Required action. Return every line in the rows below that contains the string "Gained", treating uppercase and lowercase letters as different.

Input for this task.
+ + +

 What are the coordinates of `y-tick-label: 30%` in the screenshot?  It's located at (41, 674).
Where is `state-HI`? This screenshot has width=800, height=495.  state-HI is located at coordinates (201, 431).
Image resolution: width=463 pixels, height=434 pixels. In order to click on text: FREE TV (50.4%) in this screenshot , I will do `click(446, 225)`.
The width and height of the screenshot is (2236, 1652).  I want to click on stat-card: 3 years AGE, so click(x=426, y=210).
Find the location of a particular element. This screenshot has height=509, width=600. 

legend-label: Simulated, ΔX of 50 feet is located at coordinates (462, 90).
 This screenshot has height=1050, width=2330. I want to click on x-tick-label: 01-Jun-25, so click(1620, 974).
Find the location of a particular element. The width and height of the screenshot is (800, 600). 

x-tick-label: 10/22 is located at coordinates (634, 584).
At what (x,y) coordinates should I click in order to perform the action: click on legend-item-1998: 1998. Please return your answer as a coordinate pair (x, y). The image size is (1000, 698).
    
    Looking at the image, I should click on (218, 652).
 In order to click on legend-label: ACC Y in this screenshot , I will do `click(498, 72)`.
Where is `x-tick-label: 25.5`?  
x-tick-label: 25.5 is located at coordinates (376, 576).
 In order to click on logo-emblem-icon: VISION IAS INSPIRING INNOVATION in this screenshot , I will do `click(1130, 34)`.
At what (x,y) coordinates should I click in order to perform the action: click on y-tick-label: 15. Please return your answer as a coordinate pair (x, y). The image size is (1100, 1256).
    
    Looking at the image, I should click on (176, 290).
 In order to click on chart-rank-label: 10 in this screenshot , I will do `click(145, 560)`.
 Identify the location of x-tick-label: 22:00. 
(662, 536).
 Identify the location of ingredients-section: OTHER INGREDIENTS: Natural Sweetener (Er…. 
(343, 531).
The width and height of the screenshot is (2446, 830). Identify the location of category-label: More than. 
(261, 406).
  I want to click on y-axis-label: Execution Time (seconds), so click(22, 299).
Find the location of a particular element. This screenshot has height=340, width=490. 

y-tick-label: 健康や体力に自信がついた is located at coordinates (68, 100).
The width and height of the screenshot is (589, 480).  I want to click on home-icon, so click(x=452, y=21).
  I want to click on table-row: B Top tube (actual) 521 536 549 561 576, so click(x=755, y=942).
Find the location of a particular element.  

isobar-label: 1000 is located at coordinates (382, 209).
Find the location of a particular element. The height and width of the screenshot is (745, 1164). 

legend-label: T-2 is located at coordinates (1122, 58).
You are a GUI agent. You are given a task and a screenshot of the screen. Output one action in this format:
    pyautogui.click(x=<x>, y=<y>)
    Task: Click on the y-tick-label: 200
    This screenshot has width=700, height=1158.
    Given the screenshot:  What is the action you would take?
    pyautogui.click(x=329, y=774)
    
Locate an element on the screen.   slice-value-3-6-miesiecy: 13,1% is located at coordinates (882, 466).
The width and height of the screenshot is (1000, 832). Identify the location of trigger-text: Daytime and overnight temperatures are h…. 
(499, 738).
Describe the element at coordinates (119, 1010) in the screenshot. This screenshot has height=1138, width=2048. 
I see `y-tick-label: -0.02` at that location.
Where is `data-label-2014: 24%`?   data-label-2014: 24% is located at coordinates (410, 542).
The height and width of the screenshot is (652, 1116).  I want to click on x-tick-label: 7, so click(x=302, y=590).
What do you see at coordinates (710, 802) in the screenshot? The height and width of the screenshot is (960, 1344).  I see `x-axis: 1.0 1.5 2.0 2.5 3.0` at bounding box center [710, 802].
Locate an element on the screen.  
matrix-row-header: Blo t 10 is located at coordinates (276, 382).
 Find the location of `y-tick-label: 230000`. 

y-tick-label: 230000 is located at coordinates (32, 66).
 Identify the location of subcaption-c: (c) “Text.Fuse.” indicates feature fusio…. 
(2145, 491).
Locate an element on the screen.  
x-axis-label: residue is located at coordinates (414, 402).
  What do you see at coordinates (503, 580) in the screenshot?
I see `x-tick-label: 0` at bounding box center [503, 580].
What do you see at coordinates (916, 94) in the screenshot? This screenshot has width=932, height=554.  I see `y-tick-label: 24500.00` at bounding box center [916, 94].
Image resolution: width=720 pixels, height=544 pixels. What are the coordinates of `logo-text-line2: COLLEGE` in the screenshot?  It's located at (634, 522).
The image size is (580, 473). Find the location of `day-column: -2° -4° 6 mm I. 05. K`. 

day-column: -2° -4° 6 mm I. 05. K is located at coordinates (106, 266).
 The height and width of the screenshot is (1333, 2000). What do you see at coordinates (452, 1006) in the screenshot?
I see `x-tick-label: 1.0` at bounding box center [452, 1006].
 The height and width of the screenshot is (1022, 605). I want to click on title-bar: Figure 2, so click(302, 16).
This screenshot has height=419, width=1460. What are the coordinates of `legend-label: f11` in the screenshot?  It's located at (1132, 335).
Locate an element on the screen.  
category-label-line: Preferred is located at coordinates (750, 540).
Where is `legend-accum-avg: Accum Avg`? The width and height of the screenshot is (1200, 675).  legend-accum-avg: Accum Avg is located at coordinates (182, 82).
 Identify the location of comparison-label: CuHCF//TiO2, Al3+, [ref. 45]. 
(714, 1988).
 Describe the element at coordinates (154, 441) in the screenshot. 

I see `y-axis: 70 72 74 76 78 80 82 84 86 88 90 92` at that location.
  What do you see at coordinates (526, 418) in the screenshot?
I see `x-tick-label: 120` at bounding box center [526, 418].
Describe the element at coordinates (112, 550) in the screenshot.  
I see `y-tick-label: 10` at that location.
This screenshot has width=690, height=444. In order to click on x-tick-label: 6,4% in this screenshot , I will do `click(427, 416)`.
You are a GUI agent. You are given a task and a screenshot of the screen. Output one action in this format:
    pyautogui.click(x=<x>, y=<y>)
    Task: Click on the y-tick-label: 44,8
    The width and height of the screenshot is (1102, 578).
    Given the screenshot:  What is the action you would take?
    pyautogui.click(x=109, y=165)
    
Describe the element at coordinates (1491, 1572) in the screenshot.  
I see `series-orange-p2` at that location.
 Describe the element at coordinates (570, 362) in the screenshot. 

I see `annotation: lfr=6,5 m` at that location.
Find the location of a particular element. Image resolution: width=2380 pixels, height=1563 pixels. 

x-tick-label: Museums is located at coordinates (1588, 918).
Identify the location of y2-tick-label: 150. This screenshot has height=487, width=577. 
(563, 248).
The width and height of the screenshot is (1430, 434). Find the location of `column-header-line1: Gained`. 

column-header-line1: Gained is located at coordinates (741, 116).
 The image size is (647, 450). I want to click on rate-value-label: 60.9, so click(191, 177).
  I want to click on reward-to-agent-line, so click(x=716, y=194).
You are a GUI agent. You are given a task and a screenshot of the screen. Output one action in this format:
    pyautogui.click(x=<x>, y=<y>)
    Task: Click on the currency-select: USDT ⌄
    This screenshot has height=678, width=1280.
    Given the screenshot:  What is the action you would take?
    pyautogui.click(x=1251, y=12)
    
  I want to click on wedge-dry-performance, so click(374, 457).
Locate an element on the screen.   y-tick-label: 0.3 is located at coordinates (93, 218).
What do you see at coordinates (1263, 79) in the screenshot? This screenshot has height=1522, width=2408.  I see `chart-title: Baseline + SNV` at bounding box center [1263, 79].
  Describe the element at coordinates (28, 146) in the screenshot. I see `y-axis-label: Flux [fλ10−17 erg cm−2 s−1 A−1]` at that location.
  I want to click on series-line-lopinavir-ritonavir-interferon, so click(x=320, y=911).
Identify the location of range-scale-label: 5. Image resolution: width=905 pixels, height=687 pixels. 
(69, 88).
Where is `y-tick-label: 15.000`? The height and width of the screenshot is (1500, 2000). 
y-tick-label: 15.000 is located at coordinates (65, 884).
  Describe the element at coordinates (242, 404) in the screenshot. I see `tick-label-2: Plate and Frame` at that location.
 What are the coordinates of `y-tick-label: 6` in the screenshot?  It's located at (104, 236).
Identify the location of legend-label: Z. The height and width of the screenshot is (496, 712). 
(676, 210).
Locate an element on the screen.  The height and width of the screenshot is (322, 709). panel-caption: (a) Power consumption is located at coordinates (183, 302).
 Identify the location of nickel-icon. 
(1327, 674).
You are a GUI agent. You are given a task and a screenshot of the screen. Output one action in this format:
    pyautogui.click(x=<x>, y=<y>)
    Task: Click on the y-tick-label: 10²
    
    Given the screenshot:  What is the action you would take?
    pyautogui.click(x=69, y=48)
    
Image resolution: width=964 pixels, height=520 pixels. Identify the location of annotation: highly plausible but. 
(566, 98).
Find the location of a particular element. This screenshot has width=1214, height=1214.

+ + +

Final answer.
The width and height of the screenshot is (1430, 434). Find the location of `column-header-line1: Gained`. 
column-header-line1: Gained is located at coordinates (741, 116).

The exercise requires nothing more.